History is a funny thing in that it takes no prisoners. One thing American Conservatives have wrestled with since the foundation of the republic is just what it is they are supposed to be conserving. Europeans and Latin Americans were fairly clear on the point, with a rejection of the principles of the French Revolution and concomitant adherence to altar and throne. The religious patterns of our early settlement and the revolutionary origins of our government, however, made any such easy definition impossible. Complex arguments have been made both for and against the supposed “Conservatism” of the Federalists and the Anti-Federalists, of Hamilton and Jefferson, of the Whig Party and the Democratic, of the Union and the Confederacy, and of the gold standard supporters and the Silverites. Perhaps these contradictions have never been so glaring as during the Great Depression, with the work of a man named Seward Collins (1899–1952).
Heir to a national chain of tobacco shops, Collins’s privileged upbringing and education culminated in his stint at Princeton where, as an undergraduate, he became friendly with F. Scott Fitzgerald. After graduation, he threw himself into the New York literary highlife of the Roaring Twenties. At this stage of his life, he held to the fashionable Leftist Modernism in political and literary matters affected by his friends. Wanting to do something serious to encourage literature in the United States, in 1927 Collins purchased The Bookman.
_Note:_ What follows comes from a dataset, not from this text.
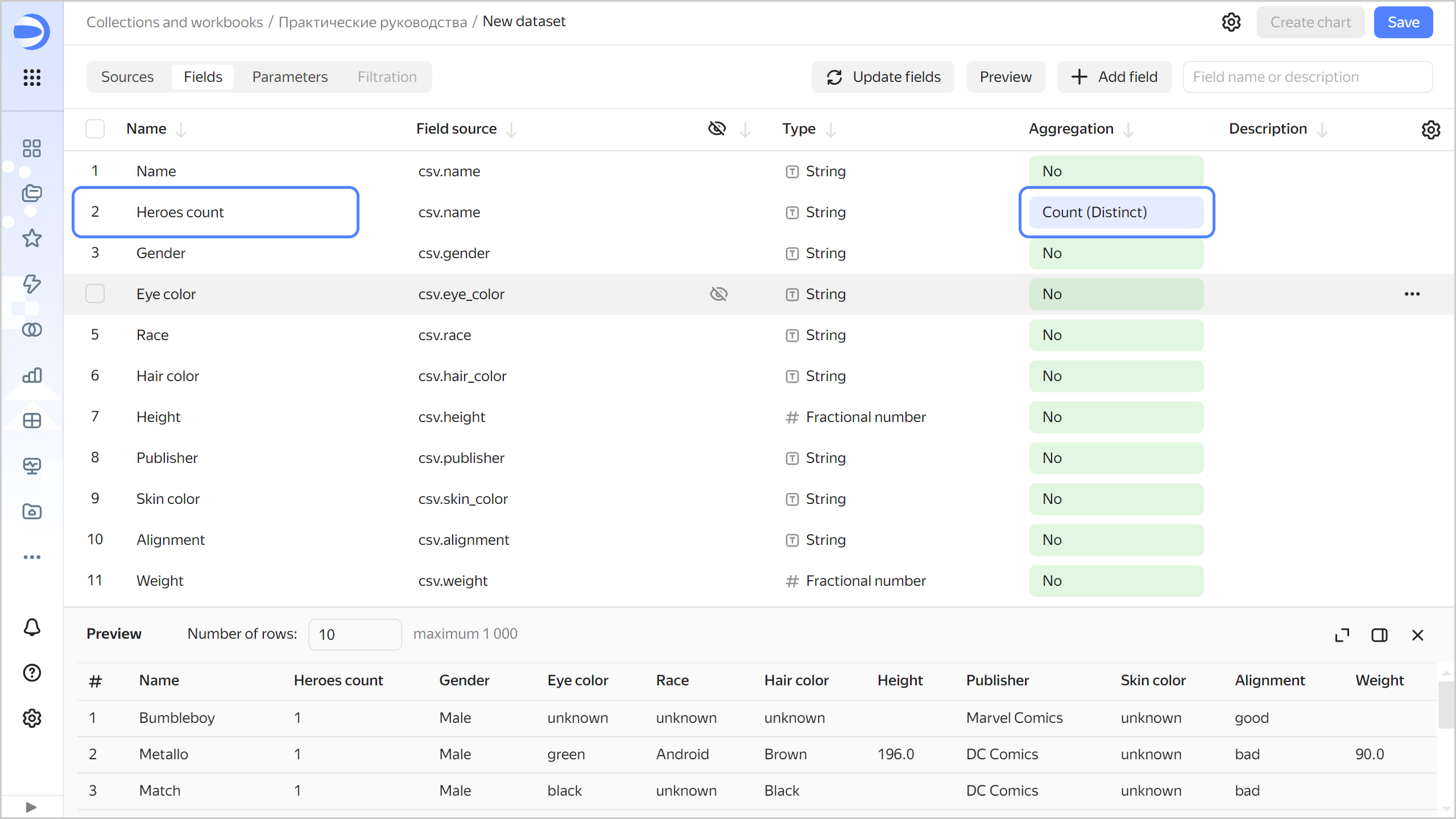This screenshot has width=1456, height=819.
Task: Open help question mark icon
Action: pos(32,673)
He continued its tradition of publishing both new fiction and literary criticism by some of the best-known writers of the time—including Sherlock Holmes’s creator, Sir Arthur Conan Doyle.
During his association with this magazine, Collins gradually moved away from his liberal views, and came increasingly to embrace the style of literary criticism originated by Irving Babbitt and Paul Elmer More, dubbed the “New Humanism.” As the 1920s ended and the Great Depression descended upon the United States, Collins increasingly critiqued both capitalism, which in his view had created the crisis, and communism, which sought to treat the evil with an even worse medicine. He also noted—as did many other American commentators at the time—that Mussolini’s Italy was seemingly sailing through the Depression with minimal apparent distress. This Collins came to attribute to Italian corporatism and to Mussolini’s strong leadership exercised for the common good. The “Dirty Thirties” commenced, and “fascism” as Collins understood it seemed to him to be a better and better solution.